In many applications, there are a variety of ways of referring to the same underlying real-world entity. For example, J. Doe, Jonathan Doe, and Jon Doe may all refer to the same person. In addition, entity references may be linked or grouped together. For example, Jonathan Doe may be married to Jeanette Doe and may have dependents James Doe, Jason Doe, and Jacqueline Doe, and Jon Doe may be married to Jean Doe and J. Doe may have dependents Jim Doe, Jason Doe, and Jackie Doe. Given such data, we can build a graph from the entity references, where the nodes are the entity references and edges (or often hyperedges) in the graph indicate links among the references.

However, the problem is that for any real-world entity there may well be more than one node in the graph that refers to that entity. In the example above, we may have three nodes all referring to the individual Jonathan Doe, two nodes referring to Jeanette Doe, two nodes referring to each of James Doe, Jason Doe, and Jacqueline Doe.
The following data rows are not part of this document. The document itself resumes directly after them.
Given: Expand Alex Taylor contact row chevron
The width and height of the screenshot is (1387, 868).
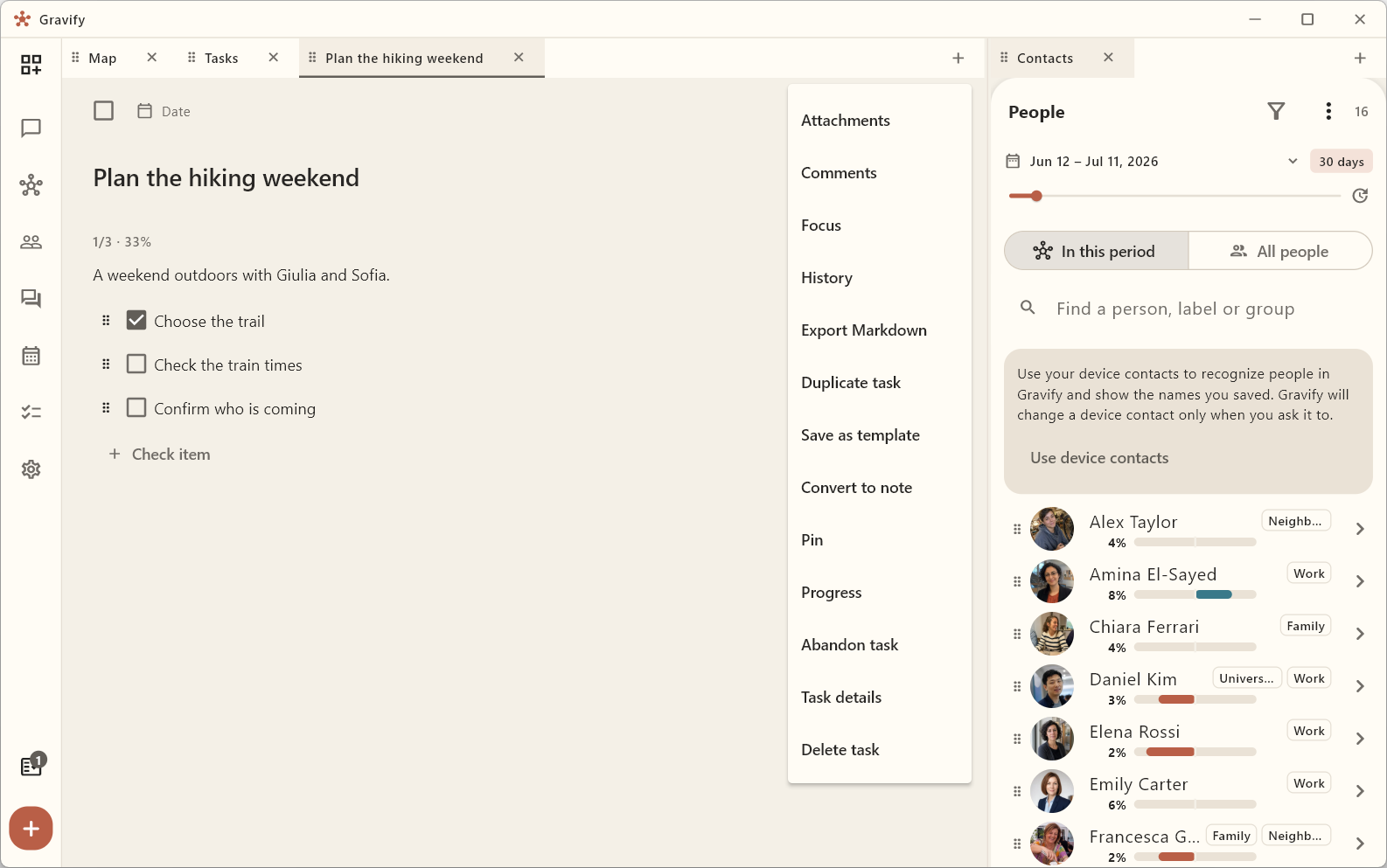Looking at the screenshot, I should 1360,529.
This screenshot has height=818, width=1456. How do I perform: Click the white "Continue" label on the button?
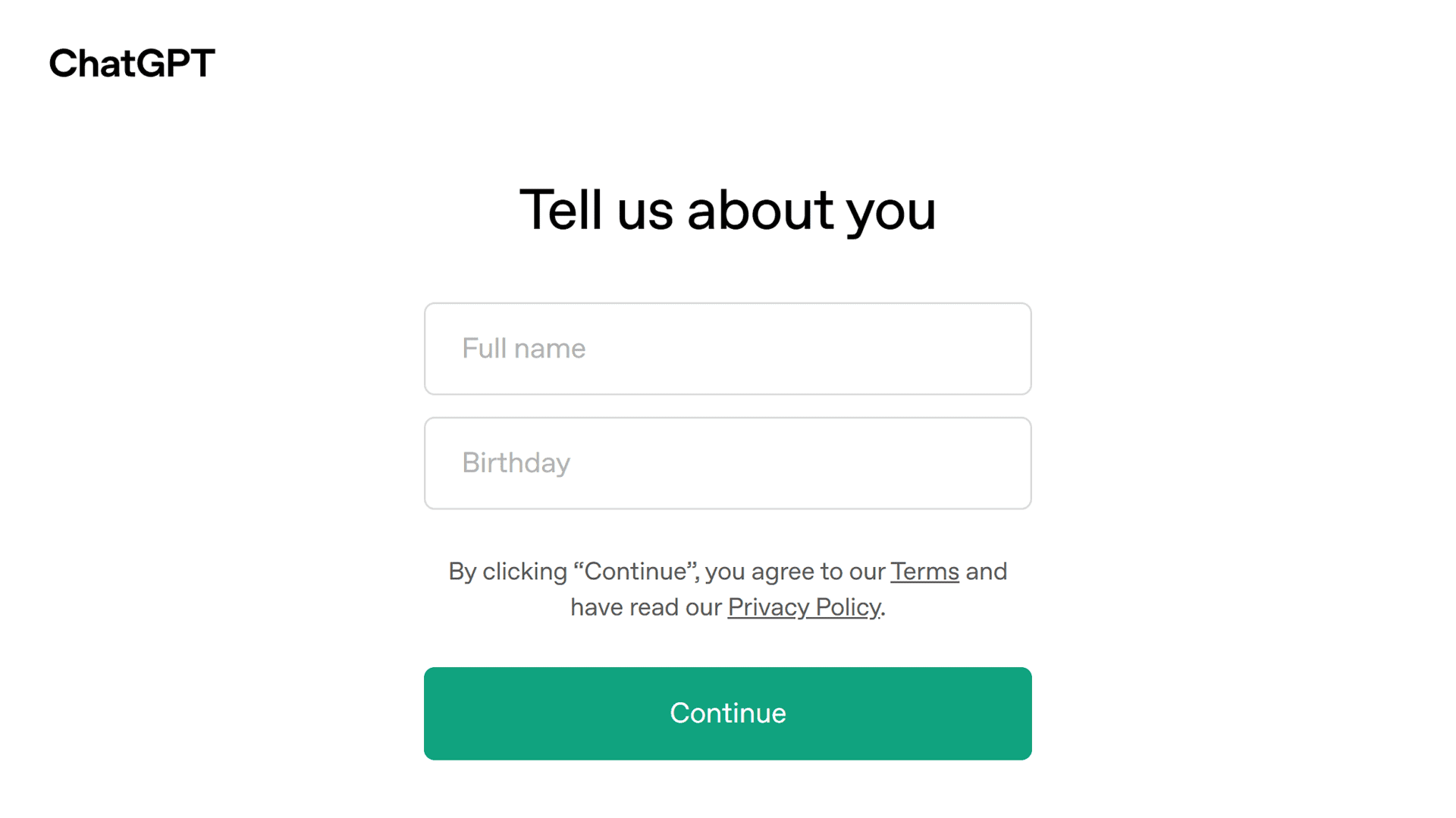pos(727,713)
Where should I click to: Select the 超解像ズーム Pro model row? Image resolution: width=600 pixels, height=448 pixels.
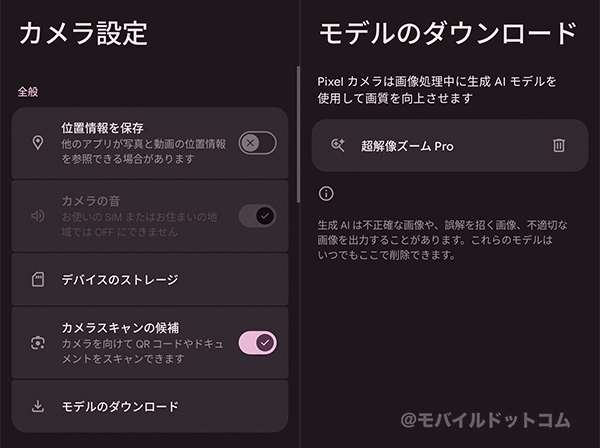point(450,145)
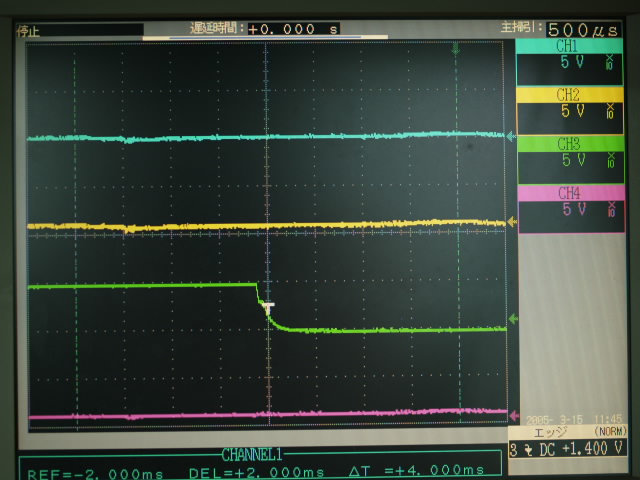Click the green cursor marker at top of grid
This screenshot has height=480, width=640.
coord(456,48)
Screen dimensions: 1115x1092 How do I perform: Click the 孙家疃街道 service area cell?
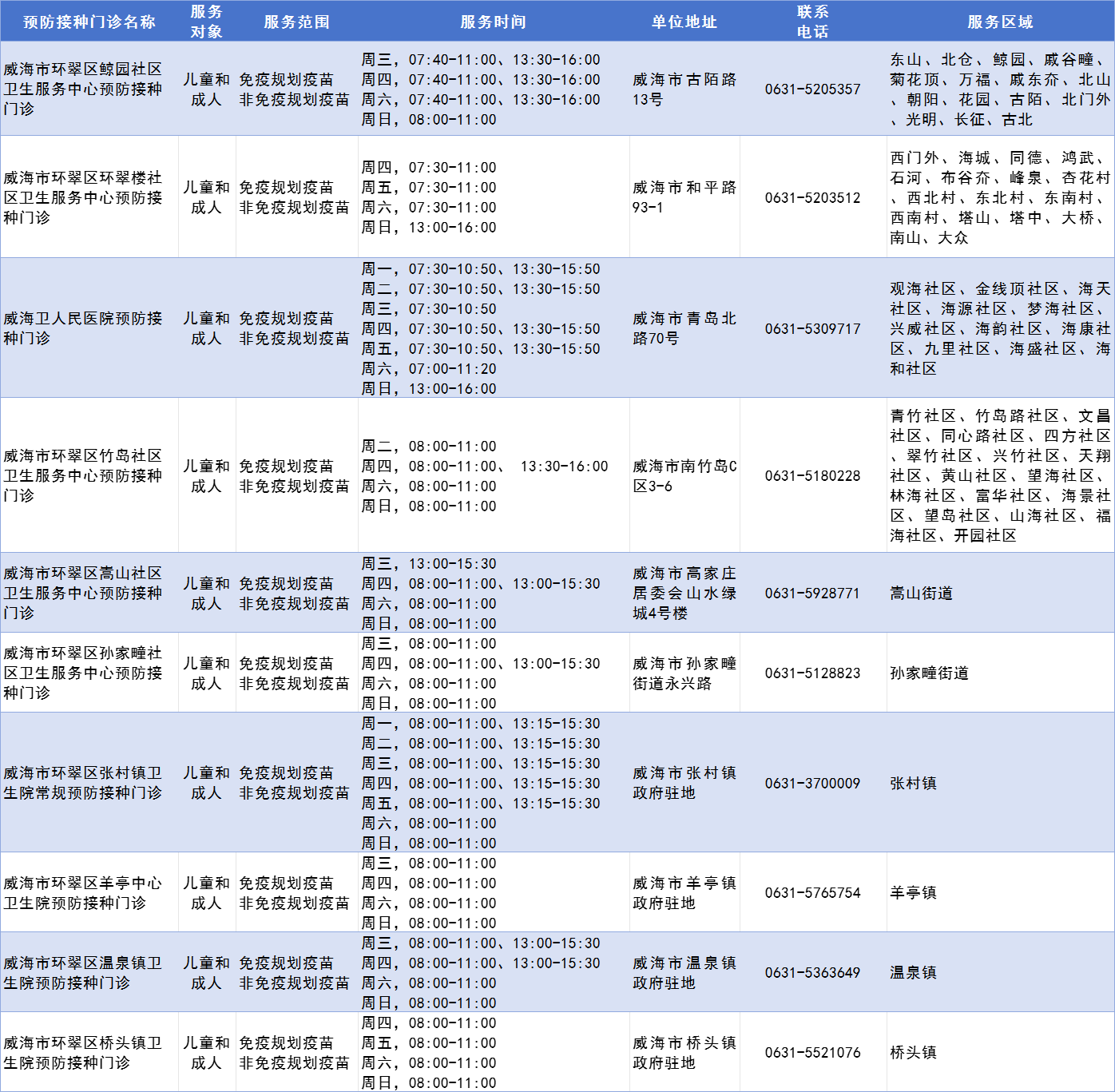pyautogui.click(x=929, y=673)
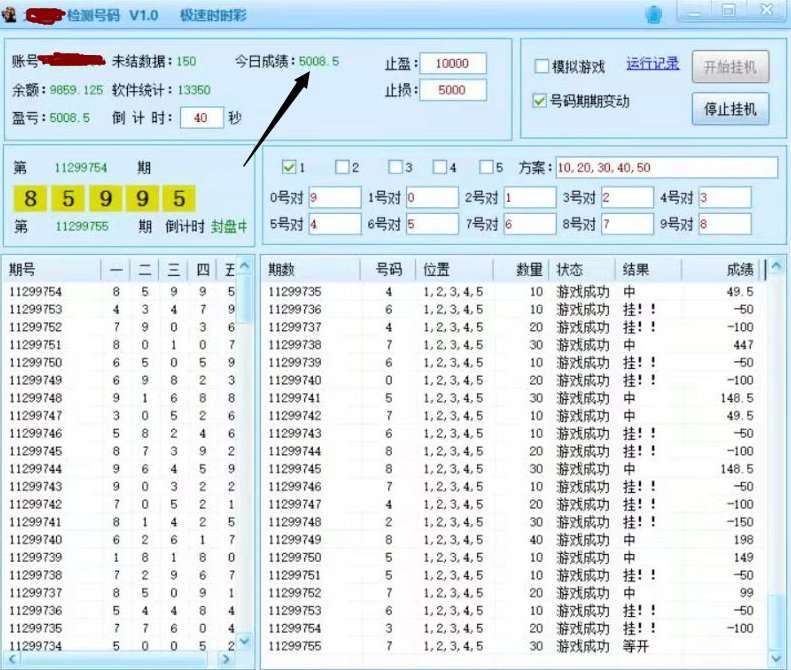The height and width of the screenshot is (670, 791).
Task: Check position checkbox 3
Action: [x=396, y=166]
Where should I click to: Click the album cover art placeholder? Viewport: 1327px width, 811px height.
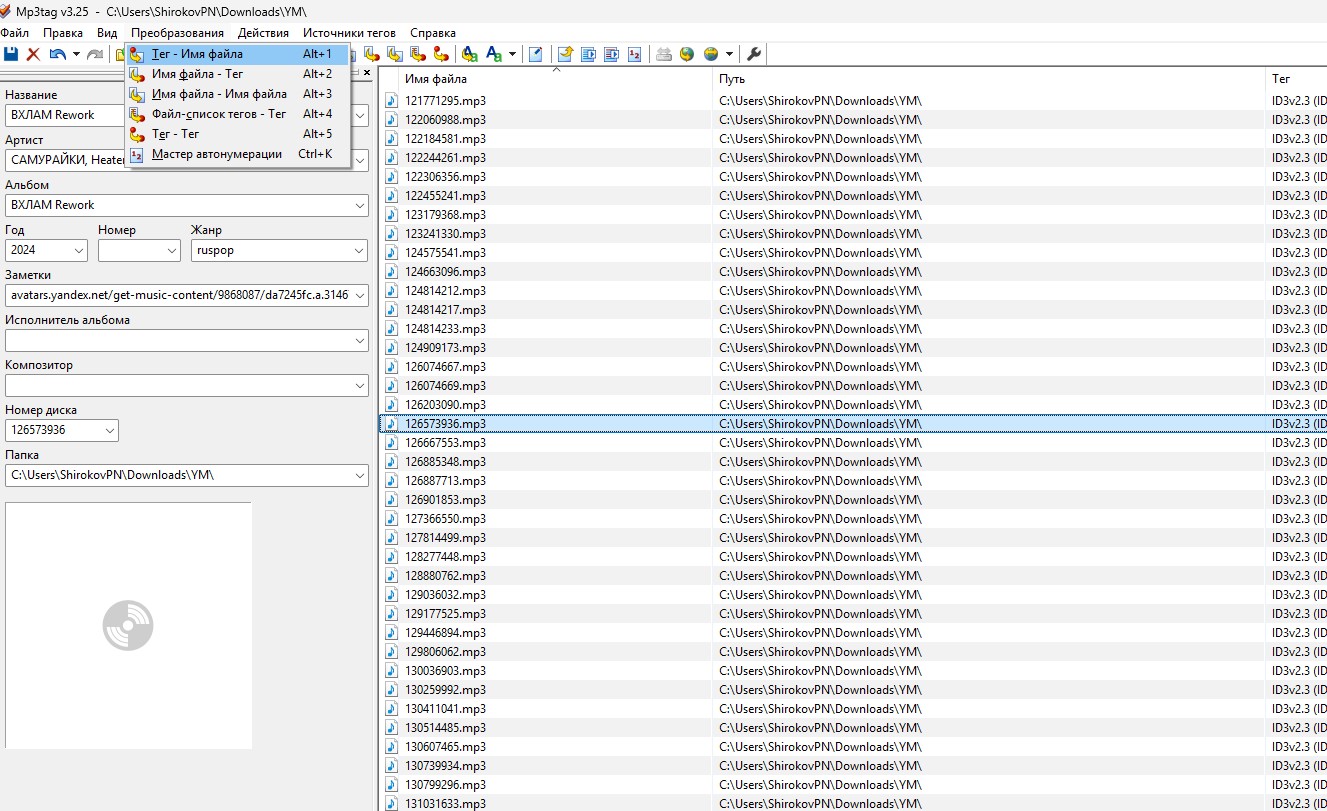click(x=128, y=625)
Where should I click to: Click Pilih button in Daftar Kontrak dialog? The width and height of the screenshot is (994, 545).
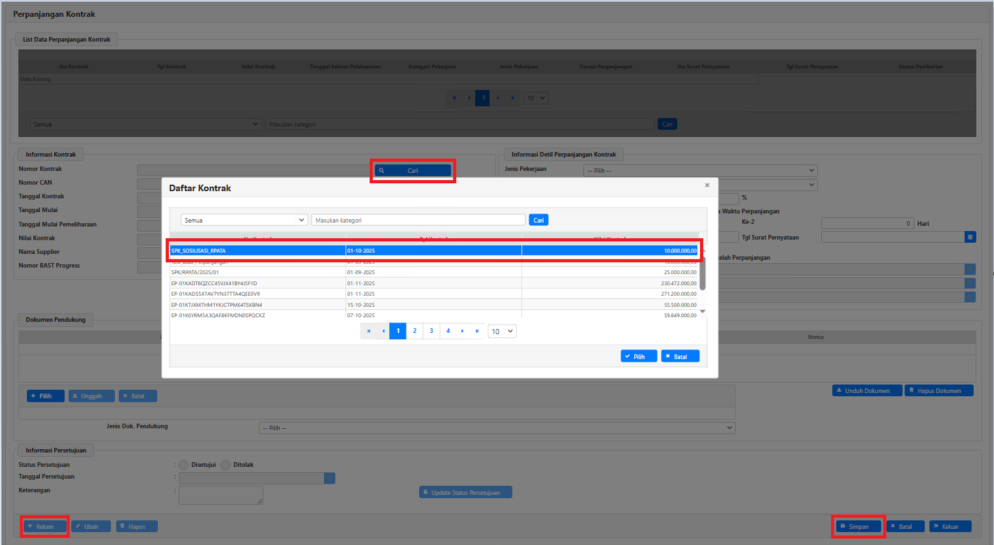coord(638,355)
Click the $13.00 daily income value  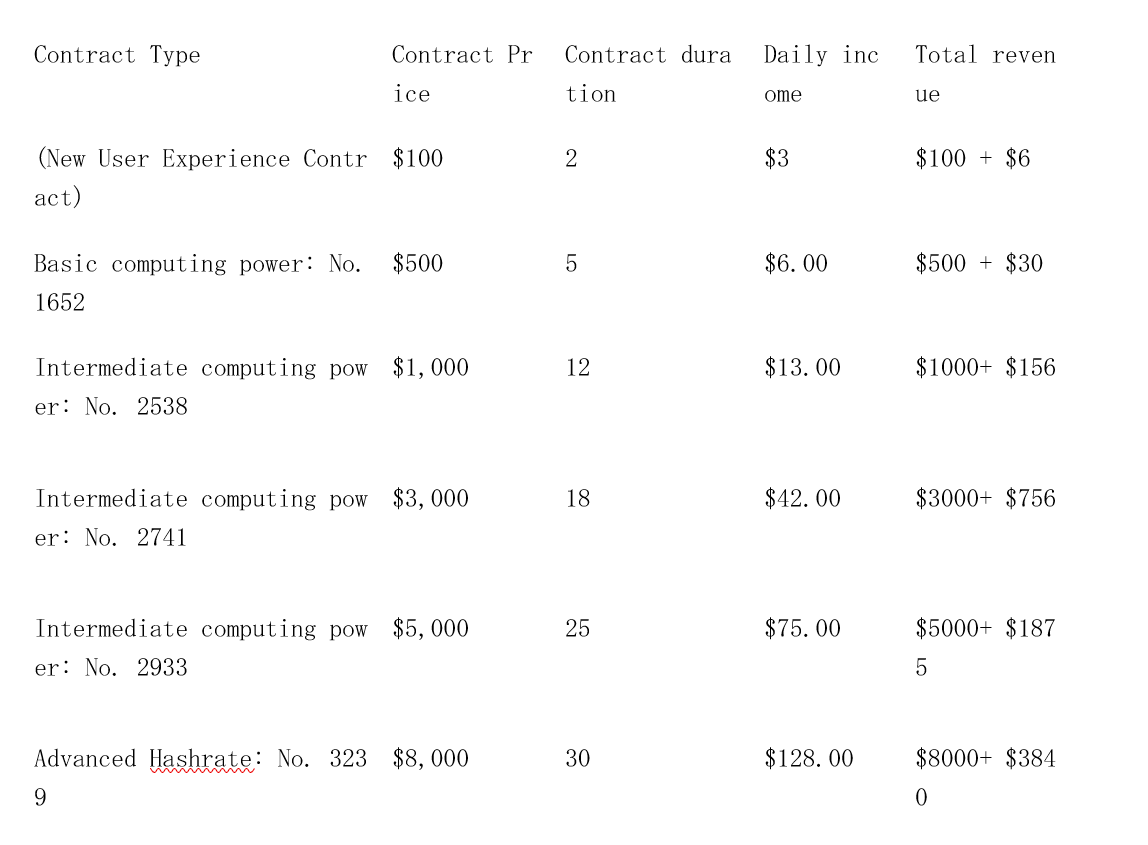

Further, because the edges are defined over entity references, rather than entities themselves, the graph does not accurately reflect the relationships between entities. For example, until we realize that Jon Doe refers to the same person as Jonathan Doe, we may not think that Jon Doe has any children, and until we realize that J. Doe refers to the same person as Jonathan Doe, we will not realize that he is married.